Le plus inquiétant, c’est qu’en 2016, toute la faculté des Sciences juridiques et politique de l’Ucad ne compte que quatre professeurs titulaires de chaire. Alors qu’à la faculté des Lettres et Sciences humaines, tous les départements réunis ne comptent pas plus de vingt-cinq professeurs titulaires de chaire. Et la plupart de ces profs sont à quatre à six ans de la retraite. Si des hauts magistrats peuvent bénéficier d’une rallonge de trois ans, pourquoi pas ces professeurs titulaires dont les départs massifs à la retraite contribuent pour beaucoup à la baisse du niveau aussi bien des jeunes enseignants que des étudiants.
Une grève des enseignants de toutes les universités du Sénégal réclamant l’alignement des professeurs titulaires sur les si choyés hauts magistrats de Macky Sall n’est pas une simple vue de l’esprit si les autorités ne se ravisent pas. Les pouvoirs publics sont avertis : ils ont plus à craindre la réaction des universitaires qui sont adossés à un puissant et combatif syndicat, le Saes, que celle des magistrats qui ne sont pas syndiqués.
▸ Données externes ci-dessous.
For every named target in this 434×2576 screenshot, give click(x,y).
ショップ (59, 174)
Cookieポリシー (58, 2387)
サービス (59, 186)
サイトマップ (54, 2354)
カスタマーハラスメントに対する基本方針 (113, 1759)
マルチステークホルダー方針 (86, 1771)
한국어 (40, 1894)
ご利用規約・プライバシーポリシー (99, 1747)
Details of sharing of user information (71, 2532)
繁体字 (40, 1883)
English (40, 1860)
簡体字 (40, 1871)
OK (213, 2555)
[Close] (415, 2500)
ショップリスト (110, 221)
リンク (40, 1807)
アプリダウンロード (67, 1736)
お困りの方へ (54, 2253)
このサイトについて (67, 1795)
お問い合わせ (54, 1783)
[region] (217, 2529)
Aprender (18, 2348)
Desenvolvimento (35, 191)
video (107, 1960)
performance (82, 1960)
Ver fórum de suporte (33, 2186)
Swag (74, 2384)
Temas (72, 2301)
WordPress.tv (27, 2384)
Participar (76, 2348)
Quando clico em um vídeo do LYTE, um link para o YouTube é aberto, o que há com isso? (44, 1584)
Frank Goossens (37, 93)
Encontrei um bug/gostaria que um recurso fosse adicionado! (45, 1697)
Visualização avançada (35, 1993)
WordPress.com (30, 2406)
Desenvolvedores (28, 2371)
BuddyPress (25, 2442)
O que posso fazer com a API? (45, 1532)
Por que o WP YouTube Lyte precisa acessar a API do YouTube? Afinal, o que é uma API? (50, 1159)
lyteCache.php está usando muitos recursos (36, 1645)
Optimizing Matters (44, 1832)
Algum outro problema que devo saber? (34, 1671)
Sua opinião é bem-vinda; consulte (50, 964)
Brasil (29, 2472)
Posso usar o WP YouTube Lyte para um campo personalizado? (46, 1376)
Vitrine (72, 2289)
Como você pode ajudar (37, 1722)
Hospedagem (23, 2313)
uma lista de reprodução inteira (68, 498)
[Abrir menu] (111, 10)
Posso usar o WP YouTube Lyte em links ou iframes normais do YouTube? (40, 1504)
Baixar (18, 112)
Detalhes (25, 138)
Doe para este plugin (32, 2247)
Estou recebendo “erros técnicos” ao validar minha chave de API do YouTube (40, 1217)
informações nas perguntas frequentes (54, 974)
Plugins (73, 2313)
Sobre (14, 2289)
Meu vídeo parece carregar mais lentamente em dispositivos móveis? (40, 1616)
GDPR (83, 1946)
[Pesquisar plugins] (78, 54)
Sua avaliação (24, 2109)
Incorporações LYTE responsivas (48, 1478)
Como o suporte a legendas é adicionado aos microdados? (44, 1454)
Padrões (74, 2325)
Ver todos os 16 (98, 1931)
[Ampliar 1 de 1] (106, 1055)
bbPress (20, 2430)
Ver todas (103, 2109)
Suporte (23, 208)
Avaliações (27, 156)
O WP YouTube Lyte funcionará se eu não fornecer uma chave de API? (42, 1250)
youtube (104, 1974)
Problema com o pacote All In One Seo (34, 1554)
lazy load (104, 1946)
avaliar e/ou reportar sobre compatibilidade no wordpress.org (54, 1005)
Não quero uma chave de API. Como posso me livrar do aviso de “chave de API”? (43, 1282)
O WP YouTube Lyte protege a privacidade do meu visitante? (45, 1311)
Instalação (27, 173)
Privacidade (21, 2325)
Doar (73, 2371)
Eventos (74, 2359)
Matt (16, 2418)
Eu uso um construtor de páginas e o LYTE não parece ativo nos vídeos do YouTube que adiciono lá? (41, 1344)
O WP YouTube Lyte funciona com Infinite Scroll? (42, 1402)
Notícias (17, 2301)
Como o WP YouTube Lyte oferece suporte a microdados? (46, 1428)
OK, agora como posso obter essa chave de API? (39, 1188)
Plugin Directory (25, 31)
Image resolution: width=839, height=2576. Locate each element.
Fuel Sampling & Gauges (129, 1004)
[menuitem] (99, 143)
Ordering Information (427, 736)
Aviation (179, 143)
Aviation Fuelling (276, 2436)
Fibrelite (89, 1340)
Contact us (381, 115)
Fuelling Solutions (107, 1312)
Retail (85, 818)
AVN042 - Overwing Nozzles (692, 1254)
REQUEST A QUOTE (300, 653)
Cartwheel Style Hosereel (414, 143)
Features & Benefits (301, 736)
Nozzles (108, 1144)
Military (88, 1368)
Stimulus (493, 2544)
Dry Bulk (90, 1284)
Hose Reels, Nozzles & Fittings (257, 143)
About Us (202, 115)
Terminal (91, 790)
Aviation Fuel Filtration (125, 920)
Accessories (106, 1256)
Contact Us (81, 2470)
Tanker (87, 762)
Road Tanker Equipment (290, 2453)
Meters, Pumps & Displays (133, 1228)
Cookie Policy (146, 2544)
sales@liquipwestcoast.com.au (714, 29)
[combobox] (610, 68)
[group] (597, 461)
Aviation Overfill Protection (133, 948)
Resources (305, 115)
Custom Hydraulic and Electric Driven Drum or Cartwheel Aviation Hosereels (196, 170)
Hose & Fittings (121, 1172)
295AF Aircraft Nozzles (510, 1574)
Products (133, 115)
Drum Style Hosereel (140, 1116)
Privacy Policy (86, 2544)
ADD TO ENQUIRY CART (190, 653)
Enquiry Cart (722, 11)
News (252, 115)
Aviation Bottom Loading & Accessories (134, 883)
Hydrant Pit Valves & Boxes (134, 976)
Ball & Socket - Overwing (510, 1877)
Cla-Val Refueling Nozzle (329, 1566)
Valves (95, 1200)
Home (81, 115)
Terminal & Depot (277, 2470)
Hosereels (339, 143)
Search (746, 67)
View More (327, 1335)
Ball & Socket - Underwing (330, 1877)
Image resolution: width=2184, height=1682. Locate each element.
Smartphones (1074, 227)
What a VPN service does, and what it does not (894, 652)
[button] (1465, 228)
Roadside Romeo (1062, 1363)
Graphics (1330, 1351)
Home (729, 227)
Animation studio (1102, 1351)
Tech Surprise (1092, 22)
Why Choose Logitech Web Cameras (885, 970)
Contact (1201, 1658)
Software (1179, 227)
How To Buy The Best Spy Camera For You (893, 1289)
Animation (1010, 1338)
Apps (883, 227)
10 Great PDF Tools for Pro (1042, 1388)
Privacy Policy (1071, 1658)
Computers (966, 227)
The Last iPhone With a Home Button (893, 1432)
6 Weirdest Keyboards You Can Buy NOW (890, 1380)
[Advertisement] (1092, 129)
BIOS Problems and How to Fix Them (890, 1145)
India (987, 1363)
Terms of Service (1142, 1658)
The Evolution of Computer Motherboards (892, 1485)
PS : Une pensée pieuse pour toutes les victimes de crimes crapuleux de ce violent mois de novembre – le plus violent de tous les temps au Sénégal ? – et un appel pressant au «Lion qui dort» pour qu’il se réveille enfin et s’attèle à éradiquer cette pauvreté et ce désœuvrement de la jeunesse qui sont la source de toutes les violences et de l’insécurité galopante.